*** Data listing ***
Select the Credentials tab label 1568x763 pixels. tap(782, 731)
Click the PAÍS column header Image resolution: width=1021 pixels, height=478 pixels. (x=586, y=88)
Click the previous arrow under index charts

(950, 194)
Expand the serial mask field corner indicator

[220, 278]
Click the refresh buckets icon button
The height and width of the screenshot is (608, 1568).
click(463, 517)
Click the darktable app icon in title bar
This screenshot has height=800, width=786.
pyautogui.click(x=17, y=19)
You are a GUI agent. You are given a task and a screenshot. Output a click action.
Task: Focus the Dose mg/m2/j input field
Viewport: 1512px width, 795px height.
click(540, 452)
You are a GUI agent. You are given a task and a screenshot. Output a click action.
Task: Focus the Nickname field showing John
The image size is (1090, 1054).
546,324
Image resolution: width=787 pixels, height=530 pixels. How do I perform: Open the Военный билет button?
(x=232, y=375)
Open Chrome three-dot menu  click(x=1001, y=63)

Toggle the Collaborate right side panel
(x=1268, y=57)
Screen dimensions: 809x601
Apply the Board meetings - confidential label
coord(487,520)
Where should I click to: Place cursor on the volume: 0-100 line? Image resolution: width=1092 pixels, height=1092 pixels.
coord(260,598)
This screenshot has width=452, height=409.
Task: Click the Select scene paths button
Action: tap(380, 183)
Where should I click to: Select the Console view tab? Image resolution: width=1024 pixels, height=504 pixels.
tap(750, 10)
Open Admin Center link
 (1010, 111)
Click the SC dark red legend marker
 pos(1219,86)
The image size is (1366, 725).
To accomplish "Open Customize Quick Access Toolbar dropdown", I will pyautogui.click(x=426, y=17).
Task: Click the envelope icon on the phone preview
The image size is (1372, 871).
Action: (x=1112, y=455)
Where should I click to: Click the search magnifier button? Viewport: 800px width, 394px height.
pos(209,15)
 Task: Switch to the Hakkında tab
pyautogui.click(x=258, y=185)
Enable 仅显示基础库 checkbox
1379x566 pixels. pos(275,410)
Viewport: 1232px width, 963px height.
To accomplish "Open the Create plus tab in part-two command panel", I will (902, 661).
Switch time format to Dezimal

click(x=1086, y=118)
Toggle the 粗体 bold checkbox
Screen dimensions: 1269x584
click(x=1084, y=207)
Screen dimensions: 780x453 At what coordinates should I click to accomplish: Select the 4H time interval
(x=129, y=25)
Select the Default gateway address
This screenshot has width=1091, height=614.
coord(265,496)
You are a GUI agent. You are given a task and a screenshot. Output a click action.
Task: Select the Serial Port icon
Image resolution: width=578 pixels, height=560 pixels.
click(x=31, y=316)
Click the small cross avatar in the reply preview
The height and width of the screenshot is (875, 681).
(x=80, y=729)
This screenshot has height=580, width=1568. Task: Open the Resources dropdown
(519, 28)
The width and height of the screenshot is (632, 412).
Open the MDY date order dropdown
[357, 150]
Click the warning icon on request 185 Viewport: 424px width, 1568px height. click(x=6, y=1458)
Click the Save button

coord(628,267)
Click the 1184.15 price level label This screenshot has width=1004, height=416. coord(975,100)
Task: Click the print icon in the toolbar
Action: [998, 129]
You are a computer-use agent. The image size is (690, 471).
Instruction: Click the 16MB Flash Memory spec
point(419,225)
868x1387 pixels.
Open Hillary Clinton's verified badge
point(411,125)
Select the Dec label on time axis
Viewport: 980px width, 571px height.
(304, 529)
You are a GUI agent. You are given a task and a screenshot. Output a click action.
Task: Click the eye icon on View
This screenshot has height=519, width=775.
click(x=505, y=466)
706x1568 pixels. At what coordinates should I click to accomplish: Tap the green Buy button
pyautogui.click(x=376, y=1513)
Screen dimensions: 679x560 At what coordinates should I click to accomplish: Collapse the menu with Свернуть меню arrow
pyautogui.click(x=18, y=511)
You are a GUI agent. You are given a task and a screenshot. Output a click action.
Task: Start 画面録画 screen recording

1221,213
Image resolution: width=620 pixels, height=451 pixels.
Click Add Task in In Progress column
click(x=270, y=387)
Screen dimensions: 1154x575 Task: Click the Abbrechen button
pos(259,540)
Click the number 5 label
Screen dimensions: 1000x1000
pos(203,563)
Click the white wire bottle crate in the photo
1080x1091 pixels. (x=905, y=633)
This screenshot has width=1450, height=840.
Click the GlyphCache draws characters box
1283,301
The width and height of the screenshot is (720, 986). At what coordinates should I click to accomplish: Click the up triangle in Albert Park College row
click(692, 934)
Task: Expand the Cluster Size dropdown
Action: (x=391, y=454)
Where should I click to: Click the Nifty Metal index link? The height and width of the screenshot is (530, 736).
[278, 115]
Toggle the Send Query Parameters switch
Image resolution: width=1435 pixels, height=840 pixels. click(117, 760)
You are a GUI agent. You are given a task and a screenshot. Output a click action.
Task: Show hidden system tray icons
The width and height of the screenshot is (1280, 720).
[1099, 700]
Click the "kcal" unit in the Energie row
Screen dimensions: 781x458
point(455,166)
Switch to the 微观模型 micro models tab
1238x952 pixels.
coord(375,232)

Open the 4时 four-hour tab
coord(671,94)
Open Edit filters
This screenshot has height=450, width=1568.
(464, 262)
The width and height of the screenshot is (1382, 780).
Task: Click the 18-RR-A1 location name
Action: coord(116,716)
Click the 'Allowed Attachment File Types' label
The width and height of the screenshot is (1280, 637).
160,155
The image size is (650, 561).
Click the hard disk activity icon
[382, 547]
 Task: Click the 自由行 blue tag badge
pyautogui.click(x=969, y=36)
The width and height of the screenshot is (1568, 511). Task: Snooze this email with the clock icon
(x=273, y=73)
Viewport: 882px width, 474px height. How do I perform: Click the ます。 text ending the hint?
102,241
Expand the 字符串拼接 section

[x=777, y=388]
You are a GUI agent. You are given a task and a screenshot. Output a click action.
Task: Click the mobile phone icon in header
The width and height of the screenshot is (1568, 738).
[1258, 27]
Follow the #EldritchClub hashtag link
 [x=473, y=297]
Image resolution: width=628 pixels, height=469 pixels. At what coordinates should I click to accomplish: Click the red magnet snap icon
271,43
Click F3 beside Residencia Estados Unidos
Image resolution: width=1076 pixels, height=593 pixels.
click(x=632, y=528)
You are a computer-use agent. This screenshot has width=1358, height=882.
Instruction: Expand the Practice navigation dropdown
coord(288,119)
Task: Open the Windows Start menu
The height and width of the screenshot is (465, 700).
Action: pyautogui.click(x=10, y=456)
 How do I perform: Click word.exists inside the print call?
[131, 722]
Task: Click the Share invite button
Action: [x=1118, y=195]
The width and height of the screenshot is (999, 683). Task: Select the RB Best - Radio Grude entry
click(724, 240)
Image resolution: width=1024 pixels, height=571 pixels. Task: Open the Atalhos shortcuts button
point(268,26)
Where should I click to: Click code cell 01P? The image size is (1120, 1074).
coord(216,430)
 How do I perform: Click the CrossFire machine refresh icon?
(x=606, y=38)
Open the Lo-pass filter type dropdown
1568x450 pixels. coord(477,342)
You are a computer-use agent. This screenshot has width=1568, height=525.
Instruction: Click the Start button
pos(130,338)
*** End of Data listing ***
_Your assignment_
Give back all of the entries exactly as written.

_Exercise output_
Select the Credentials tab label 1568x763 pixels. tap(782, 731)
Click the PAÍS column header Image resolution: width=1021 pixels, height=478 pixels. (x=586, y=88)
Click the previous arrow under index charts

(950, 194)
Expand the serial mask field corner indicator

[220, 278]
Click the refresh buckets icon button
The height and width of the screenshot is (608, 1568).
click(463, 517)
Click the darktable app icon in title bar
This screenshot has height=800, width=786.
pyautogui.click(x=17, y=19)
You are a GUI agent. You are given a task and a screenshot. Output a click action.
Task: Focus the Dose mg/m2/j input field
Viewport: 1512px width, 795px height.
click(540, 452)
You are a GUI agent. You are given a task and a screenshot. Output a click action.
Task: Focus the Nickname field showing John
The image size is (1090, 1054).
546,324
Image resolution: width=787 pixels, height=530 pixels. How do I perform: Open the Военный билет button?
(x=232, y=375)
Open Chrome three-dot menu  click(x=1001, y=63)

Toggle the Collaborate right side panel
(x=1268, y=57)
Screen dimensions: 809x601
Apply the Board meetings - confidential label
coord(487,520)
Where should I click to: Place cursor on the volume: 0-100 line? Image resolution: width=1092 pixels, height=1092 pixels.
coord(260,598)
This screenshot has width=452, height=409.
Task: Click the Select scene paths button
Action: tap(380, 183)
Where should I click to: Select the Console view tab? Image resolution: width=1024 pixels, height=504 pixels.
tap(750, 10)
Open Admin Center link
 (1010, 111)
Click the SC dark red legend marker
 pos(1219,86)
The image size is (1366, 725).
To accomplish "Open Customize Quick Access Toolbar dropdown", I will pyautogui.click(x=426, y=17).
Task: Click the envelope icon on the phone preview
The image size is (1372, 871).
Action: (x=1112, y=455)
Where should I click to: Click the search magnifier button? Viewport: 800px width, 394px height.
pos(209,15)
 Task: Switch to the Hakkında tab
pyautogui.click(x=258, y=185)
Enable 仅显示基础库 checkbox
1379x566 pixels. pos(275,410)
Viewport: 1232px width, 963px height.
To accomplish "Open the Create plus tab in part-two command panel", I will (902, 661).
Switch time format to Dezimal

click(x=1086, y=118)
Toggle the 粗体 bold checkbox
Screen dimensions: 1269x584
click(x=1084, y=207)
Screen dimensions: 780x453 At what coordinates should I click to accomplish: Select the 4H time interval
(x=129, y=25)
Select the Default gateway address
This screenshot has width=1091, height=614.
coord(265,496)
You are a GUI agent. You are given a task and a screenshot. Output a click action.
Task: Select the Serial Port icon
Image resolution: width=578 pixels, height=560 pixels.
click(x=31, y=316)
Click the small cross avatar in the reply preview
The height and width of the screenshot is (875, 681).
(x=80, y=729)
This screenshot has height=580, width=1568. Task: Open the Resources dropdown
(519, 28)
The width and height of the screenshot is (632, 412).
Open the MDY date order dropdown
[357, 150]
Click the warning icon on request 185 Viewport: 424px width, 1568px height. click(x=6, y=1458)
Click the Save button

coord(628,267)
Click the 1184.15 price level label This screenshot has width=1004, height=416. coord(975,100)
Task: Click the print icon in the toolbar
Action: [998, 129]
You are a computer-use agent. The image size is (690, 471).
Instruction: Click the 16MB Flash Memory spec
point(419,225)
868x1387 pixels.
Open Hillary Clinton's verified badge
point(411,125)
Select the Dec label on time axis
Viewport: 980px width, 571px height.
(304, 529)
You are a GUI agent. You are given a task and a screenshot. Output a click action.
Task: Click the eye icon on View
This screenshot has height=519, width=775.
click(x=505, y=466)
706x1568 pixels. At what coordinates should I click to accomplish: Tap the green Buy button
pyautogui.click(x=376, y=1513)
Screen dimensions: 679x560 At what coordinates should I click to accomplish: Collapse the menu with Свернуть меню arrow
pyautogui.click(x=18, y=511)
You are a GUI agent. You are given a task and a screenshot. Output a click action.
Task: Start 画面録画 screen recording

1221,213
Image resolution: width=620 pixels, height=451 pixels.
Click Add Task in In Progress column
click(x=270, y=387)
Screen dimensions: 1154x575 Task: Click the Abbrechen button
pos(259,540)
Click the number 5 label
Screen dimensions: 1000x1000
pos(203,563)
Click the white wire bottle crate in the photo
1080x1091 pixels. (x=905, y=633)
This screenshot has width=1450, height=840.
Click the GlyphCache draws characters box
1283,301
The width and height of the screenshot is (720, 986). At what coordinates should I click to accomplish: Click the up triangle in Albert Park College row
click(692, 934)
Task: Expand the Cluster Size dropdown
Action: (x=391, y=454)
Where should I click to: Click the Nifty Metal index link? The height and width of the screenshot is (530, 736).
[278, 115]
Toggle the Send Query Parameters switch
Image resolution: width=1435 pixels, height=840 pixels. click(117, 760)
You are a GUI agent. You are given a task and a screenshot. Output a click action.
Task: Show hidden system tray icons
The width and height of the screenshot is (1280, 720).
[1099, 700]
Click the "kcal" unit in the Energie row
Screen dimensions: 781x458
point(455,166)
Switch to the 微观模型 micro models tab
1238x952 pixels.
coord(375,232)

Open the 4时 four-hour tab
coord(671,94)
Open Edit filters
This screenshot has height=450, width=1568.
(464, 262)
The width and height of the screenshot is (1382, 780).
Task: Click the 18-RR-A1 location name
Action: coord(116,716)
Click the 'Allowed Attachment File Types' label
The width and height of the screenshot is (1280, 637).
160,155
The image size is (650, 561).
Click the hard disk activity icon
[382, 547]
 Task: Click the 自由行 blue tag badge
pyautogui.click(x=969, y=36)
The width and height of the screenshot is (1568, 511). Task: Snooze this email with the clock icon
(x=273, y=73)
Viewport: 882px width, 474px height. How do I perform: Click the ます。 text ending the hint?
102,241
Expand the 字符串拼接 section

[x=777, y=388]
You are a GUI agent. You are given a task and a screenshot. Output a click action.
Task: Click the mobile phone icon in header
The width and height of the screenshot is (1568, 738).
[1258, 27]
Follow the #EldritchClub hashtag link
 [x=473, y=297]
Image resolution: width=628 pixels, height=469 pixels. At what coordinates should I click to accomplish: Click the red magnet snap icon
271,43
Click F3 beside Residencia Estados Unidos
Image resolution: width=1076 pixels, height=593 pixels.
click(x=632, y=528)
You are a computer-use agent. This screenshot has width=1358, height=882.
Instruction: Expand the Practice navigation dropdown
coord(288,119)
Task: Open the Windows Start menu
The height and width of the screenshot is (465, 700).
Action: pyautogui.click(x=10, y=456)
 How do I perform: Click word.exists inside the print call?
[131, 722]
Task: Click the Share invite button
Action: [x=1118, y=195]
The width and height of the screenshot is (999, 683). Task: Select the RB Best - Radio Grude entry
click(724, 240)
Image resolution: width=1024 pixels, height=571 pixels. Task: Open the Atalhos shortcuts button
point(268,26)
Where should I click to: Click code cell 01P? The image size is (1120, 1074).
coord(216,430)
 How do I perform: Click the CrossFire machine refresh icon?
(x=606, y=38)
Open the Lo-pass filter type dropdown
1568x450 pixels. coord(477,342)
You are a computer-use agent. This screenshot has width=1568, height=525.
Instruction: Click the Start button
pos(130,338)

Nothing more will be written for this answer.